O filme é fragmentado, quando menos se espera, ele vai para outro lugar. Parece que o filme percebe que, quando ali já deu, ele se lança para outra tentativa, assim como um voyeur à procura de alguma diversão ou passatempo à noite. O início se passa no saguão de um cinema pornô de três salas, em torno de duas funcionárias que são bilheteiras. As entradas-e-saídas dos espectadores (quase todos masculinos), as curtas pequenas conversas, o som dos filmes que vaza no abre-e-fecha das portas, conferem ao filme um cenário barato mas que remete a uma forma de desconstrução da cinefilia, num modelo de produção simples e elegantemente pobre, que me lembra bastante dos desafios do cinema da Boca brasileiro. Há um momento em que um jovem charmoso sai do cinema e as duas mulheres perguntam se o filme é bom. Ele responde que é apenas um passatempo, pede um fogo, acende de forma sedutora o cigarro, olha para as mulheres, e sai. Essa é a filosofia de cinema e vida da Treilhou!

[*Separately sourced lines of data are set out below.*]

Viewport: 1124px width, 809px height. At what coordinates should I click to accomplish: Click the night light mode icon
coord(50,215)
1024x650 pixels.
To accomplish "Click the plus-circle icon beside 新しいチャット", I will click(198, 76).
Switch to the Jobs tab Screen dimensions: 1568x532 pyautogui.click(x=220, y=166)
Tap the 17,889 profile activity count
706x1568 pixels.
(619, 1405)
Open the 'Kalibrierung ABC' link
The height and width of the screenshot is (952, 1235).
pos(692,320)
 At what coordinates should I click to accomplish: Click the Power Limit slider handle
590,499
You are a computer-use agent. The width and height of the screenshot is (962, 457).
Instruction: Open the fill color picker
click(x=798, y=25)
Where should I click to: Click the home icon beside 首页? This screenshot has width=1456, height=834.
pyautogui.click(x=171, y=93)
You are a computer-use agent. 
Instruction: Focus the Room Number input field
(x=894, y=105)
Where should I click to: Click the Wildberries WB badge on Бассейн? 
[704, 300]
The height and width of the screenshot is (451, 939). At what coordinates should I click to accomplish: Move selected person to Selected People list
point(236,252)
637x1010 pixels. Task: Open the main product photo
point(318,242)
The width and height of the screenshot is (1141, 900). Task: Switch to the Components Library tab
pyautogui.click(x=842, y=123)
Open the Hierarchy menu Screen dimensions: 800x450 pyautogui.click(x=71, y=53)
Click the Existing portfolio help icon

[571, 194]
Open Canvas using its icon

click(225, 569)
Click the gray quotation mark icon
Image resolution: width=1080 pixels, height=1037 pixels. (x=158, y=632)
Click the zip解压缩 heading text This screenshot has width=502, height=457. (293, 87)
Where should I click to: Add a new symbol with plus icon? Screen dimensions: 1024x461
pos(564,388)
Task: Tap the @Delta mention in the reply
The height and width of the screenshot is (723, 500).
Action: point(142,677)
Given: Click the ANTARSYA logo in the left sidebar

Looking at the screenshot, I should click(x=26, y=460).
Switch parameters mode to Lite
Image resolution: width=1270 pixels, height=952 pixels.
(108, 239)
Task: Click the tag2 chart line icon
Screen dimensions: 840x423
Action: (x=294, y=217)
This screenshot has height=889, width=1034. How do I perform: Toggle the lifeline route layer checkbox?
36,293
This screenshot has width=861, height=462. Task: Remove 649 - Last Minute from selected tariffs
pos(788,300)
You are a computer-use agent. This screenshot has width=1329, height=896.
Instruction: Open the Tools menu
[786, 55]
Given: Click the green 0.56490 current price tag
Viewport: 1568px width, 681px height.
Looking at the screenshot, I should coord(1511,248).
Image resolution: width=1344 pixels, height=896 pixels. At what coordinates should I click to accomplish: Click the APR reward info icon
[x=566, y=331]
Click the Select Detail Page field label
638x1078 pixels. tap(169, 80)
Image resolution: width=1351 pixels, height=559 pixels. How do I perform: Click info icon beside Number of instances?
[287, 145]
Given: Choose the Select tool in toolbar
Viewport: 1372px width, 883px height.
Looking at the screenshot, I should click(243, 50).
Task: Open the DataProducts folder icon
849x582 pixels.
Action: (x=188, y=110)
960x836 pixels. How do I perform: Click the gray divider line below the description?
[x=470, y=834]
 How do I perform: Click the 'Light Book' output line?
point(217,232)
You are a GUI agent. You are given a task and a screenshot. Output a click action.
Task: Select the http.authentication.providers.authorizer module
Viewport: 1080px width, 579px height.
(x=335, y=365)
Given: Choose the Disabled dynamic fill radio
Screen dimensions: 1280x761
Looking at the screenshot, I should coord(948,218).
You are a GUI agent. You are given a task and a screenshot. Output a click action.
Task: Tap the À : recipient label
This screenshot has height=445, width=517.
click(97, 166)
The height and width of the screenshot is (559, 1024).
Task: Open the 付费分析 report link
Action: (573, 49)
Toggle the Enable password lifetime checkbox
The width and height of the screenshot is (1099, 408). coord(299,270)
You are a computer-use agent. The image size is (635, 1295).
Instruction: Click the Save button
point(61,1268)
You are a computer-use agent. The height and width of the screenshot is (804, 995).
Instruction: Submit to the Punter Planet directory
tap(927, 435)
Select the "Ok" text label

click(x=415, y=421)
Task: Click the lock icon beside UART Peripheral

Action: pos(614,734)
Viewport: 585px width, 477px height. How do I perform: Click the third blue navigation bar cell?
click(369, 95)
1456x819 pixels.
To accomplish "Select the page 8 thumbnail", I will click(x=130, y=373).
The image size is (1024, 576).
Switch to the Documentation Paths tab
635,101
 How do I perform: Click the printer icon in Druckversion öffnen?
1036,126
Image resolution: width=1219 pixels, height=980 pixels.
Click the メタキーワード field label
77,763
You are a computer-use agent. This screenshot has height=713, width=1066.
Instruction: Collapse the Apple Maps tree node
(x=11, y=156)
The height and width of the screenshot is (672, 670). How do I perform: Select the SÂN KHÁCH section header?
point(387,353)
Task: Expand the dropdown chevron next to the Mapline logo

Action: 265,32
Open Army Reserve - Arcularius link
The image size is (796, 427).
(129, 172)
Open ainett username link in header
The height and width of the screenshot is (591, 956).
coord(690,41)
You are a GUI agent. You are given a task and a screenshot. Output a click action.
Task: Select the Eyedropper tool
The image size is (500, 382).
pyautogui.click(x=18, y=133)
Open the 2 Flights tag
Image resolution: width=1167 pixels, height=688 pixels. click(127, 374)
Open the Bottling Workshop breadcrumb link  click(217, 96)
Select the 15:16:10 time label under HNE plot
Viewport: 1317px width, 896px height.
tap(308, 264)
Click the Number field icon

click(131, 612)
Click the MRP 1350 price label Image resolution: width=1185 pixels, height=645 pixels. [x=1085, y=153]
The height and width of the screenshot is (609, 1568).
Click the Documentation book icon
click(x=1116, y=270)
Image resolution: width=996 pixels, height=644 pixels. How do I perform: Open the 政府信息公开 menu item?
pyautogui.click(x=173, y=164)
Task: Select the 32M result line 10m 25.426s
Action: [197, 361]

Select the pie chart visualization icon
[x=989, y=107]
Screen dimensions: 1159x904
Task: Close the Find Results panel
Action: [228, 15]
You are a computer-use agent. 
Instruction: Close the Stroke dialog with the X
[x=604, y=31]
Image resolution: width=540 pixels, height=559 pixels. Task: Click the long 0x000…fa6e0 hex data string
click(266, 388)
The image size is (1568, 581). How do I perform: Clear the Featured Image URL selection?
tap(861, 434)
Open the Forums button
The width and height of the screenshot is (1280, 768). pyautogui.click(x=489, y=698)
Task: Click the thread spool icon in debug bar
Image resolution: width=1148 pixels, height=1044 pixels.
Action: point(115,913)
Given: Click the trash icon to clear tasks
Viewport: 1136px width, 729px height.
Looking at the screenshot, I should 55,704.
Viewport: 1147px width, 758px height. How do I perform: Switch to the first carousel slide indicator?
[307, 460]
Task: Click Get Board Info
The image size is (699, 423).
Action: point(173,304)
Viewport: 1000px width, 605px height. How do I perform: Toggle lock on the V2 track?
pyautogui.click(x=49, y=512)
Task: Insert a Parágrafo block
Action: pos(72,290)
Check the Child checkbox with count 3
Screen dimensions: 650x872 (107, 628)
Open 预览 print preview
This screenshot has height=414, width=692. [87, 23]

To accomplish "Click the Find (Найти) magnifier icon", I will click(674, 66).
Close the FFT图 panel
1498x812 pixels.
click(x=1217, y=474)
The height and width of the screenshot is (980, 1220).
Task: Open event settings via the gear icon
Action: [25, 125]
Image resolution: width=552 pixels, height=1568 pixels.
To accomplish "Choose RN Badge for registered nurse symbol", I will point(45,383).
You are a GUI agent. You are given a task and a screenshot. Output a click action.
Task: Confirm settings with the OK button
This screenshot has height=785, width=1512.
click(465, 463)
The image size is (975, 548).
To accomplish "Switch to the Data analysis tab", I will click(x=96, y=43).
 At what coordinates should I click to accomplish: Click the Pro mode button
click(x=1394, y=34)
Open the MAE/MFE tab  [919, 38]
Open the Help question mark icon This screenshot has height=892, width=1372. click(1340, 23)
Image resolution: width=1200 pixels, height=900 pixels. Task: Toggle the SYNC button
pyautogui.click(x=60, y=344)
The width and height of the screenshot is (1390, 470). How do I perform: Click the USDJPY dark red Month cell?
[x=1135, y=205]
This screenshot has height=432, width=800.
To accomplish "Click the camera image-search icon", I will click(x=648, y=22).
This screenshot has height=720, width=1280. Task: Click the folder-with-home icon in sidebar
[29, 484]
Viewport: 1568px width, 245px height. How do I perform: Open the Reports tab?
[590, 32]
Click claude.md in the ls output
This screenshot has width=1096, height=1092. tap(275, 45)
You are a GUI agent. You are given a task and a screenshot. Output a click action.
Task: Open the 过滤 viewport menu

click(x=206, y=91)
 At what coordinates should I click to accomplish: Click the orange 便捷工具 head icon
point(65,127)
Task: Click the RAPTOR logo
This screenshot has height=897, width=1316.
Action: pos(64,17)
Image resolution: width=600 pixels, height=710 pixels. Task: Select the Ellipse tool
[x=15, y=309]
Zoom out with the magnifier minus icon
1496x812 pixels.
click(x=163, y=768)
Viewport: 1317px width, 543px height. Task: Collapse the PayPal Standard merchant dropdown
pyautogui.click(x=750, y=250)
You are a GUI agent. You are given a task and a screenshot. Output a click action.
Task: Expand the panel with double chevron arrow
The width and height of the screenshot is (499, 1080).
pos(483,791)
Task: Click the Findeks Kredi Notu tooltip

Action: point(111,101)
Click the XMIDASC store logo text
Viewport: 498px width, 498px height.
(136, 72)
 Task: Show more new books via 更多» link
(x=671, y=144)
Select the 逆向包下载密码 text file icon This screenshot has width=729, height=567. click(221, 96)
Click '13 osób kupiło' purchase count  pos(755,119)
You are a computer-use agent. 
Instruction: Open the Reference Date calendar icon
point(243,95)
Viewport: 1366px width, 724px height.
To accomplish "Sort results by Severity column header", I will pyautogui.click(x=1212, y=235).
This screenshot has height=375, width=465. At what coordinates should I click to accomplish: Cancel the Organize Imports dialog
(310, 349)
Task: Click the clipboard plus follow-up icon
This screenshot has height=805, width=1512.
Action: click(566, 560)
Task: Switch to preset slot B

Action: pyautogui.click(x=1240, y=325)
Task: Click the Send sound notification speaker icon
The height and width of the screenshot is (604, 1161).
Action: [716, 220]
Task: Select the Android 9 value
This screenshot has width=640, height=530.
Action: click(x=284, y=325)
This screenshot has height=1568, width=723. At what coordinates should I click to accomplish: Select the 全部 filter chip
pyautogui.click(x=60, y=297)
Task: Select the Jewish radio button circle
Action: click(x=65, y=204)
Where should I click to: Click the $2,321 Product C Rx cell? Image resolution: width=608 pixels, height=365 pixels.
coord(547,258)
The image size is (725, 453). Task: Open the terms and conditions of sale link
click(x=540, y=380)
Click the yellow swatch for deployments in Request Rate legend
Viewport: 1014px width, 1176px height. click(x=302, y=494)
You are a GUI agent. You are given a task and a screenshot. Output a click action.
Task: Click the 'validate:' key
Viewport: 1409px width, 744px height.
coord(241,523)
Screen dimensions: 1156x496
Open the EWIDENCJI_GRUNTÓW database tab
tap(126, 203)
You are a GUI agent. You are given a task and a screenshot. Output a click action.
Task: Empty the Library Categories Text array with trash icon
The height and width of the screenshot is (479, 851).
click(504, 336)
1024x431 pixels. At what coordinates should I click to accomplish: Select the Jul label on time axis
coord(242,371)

Às vezes o filme se torna tedioso e sem inspiração, a protagonista está ali apenas esperando sua hora acabar. Quando dá a sua hora, ela simplesmente se vai, e o filme vai para outro lugar junto com ela. Um cabaré estilizado, que quase poderia ser o Inferninho do filme do Alumbramento, mas com certo charme – talvez. Simone simplesmente espera, como sempre, e, enquanto espera, vive, observa, conversa, às vezes ela é maio antipática, ou está apenas cansada e desinteressada, não importa muito bem. Ela não se joga naquele mundo, está sempre distante. Desiste de esperar por sua amada, sai pelas ruas, pega uma carona com um falso marquês, e o filme se passa todo dentro de um carro. Procuram um lugar para beber mas já está tudo fechado – parece Fortaleza rs. É hora de voltar para casa, o dia amanhece. É hora de acabar o filme, já está bom por hoje. Que formidável esse pequeno filme da Treilhou!! Quão jovem é esse filme, mesmo quarenta anos depois!